Directions
Set down, exactly, every line from the top of the listing through the one holding "Image resolution: width=1287".

• • •

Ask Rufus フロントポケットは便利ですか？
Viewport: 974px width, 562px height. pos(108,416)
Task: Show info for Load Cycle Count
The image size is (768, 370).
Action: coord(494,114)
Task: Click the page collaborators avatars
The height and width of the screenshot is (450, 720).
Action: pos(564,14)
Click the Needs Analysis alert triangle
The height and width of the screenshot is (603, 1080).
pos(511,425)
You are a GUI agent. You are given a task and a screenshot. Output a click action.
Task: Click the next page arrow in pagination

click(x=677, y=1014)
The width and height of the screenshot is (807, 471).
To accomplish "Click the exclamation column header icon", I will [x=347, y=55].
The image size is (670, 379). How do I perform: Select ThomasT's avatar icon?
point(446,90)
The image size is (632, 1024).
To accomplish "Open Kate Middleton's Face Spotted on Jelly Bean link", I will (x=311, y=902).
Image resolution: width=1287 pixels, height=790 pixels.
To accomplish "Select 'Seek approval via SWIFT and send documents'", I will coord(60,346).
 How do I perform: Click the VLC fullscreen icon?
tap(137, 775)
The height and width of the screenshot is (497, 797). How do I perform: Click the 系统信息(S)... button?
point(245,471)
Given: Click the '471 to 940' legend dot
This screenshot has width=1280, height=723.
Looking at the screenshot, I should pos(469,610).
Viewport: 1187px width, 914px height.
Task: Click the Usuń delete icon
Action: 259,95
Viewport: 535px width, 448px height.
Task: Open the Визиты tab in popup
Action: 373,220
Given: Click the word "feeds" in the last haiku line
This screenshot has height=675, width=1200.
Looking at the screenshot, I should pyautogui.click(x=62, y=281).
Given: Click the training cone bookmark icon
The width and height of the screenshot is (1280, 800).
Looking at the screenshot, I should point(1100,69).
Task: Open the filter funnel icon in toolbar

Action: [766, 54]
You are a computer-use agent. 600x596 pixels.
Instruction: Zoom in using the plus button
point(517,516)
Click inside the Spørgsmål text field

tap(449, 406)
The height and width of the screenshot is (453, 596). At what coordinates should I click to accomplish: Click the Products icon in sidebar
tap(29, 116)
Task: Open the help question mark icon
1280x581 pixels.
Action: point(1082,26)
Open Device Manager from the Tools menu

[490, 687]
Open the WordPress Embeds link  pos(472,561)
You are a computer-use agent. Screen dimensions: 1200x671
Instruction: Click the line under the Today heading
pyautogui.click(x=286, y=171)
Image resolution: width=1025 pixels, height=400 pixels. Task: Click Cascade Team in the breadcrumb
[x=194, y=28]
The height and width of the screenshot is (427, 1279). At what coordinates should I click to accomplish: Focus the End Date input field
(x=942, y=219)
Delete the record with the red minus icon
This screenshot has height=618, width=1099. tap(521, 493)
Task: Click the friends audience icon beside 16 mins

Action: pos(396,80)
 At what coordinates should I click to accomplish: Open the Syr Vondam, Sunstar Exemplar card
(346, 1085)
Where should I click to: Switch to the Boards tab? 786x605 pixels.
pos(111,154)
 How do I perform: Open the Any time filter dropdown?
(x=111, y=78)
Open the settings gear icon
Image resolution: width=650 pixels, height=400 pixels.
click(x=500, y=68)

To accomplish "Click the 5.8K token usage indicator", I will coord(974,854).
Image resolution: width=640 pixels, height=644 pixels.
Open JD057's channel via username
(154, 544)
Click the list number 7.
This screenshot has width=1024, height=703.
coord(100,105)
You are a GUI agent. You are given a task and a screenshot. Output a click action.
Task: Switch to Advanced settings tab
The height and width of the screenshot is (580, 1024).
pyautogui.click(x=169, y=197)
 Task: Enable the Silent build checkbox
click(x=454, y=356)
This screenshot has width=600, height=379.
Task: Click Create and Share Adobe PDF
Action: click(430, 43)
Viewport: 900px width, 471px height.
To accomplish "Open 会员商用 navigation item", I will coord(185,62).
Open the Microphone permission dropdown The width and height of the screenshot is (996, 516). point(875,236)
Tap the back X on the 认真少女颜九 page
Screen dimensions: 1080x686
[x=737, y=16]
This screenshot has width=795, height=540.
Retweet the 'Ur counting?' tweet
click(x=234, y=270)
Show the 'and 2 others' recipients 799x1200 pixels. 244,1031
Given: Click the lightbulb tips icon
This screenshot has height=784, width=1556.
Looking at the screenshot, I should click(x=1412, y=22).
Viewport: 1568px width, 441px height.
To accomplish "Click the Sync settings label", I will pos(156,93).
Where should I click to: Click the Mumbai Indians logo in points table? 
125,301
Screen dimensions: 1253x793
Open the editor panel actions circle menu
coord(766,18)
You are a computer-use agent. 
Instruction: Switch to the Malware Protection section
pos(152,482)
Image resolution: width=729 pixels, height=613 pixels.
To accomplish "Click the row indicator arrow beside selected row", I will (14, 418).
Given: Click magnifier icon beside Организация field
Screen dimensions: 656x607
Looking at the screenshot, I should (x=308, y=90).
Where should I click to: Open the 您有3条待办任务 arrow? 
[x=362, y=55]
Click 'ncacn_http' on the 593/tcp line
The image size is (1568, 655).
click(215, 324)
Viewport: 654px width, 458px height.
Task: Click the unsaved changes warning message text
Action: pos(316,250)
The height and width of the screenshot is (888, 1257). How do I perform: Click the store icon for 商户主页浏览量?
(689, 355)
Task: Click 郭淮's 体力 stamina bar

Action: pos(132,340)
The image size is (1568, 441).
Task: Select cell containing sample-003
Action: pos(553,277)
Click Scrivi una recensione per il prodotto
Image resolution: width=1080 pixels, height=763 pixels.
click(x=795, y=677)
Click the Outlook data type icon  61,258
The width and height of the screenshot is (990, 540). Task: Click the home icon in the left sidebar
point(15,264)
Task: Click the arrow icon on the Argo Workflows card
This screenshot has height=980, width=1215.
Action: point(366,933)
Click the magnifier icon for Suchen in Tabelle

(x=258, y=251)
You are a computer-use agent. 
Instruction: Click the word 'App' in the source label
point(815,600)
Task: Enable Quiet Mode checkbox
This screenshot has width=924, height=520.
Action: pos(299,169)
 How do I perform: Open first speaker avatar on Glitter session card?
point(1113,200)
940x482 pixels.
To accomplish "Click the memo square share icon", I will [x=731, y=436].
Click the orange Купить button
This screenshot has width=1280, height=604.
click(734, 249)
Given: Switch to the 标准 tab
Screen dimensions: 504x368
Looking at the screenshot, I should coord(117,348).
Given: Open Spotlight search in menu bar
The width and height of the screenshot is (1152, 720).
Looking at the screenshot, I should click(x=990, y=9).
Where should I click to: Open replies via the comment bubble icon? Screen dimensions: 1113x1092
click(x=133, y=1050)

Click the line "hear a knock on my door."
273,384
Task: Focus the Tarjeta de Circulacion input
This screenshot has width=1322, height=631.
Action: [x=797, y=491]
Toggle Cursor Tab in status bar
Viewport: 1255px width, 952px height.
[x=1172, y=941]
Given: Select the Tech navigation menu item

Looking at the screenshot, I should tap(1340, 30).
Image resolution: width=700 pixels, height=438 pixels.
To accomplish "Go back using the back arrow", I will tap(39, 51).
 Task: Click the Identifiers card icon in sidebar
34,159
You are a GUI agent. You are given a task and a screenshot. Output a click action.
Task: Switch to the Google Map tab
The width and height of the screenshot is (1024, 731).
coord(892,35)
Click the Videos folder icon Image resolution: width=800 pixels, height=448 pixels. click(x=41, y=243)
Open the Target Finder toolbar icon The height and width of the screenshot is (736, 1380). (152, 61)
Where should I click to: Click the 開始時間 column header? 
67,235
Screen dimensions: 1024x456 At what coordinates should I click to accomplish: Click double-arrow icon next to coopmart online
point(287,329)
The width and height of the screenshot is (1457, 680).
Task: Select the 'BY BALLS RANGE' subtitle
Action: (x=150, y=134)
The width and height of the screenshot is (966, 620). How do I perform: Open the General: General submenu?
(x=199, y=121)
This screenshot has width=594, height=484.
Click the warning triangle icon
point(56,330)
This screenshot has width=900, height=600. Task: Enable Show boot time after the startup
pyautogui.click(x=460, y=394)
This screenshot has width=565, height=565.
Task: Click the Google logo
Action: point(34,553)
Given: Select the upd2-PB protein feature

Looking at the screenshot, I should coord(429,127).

• • •

Task output
Ask Rufus フロントポケットは便利ですか？
Viewport: 974px width, 562px height. pos(108,416)
Task: Show info for Load Cycle Count
The image size is (768, 370).
Action: coord(494,114)
Task: Click the page collaborators avatars
The height and width of the screenshot is (450, 720).
Action: pos(564,14)
Click the Needs Analysis alert triangle
The height and width of the screenshot is (603, 1080).
pos(511,425)
You are a GUI agent. You are given a task and a screenshot. Output a click action.
Task: Click the next page arrow in pagination

click(x=677, y=1014)
The width and height of the screenshot is (807, 471).
To accomplish "Click the exclamation column header icon", I will [x=347, y=55].
The image size is (670, 379). How do I perform: Select ThomasT's avatar icon?
point(446,90)
The image size is (632, 1024).
To accomplish "Open Kate Middleton's Face Spotted on Jelly Bean link", I will (x=311, y=902).
Image resolution: width=1287 pixels, height=790 pixels.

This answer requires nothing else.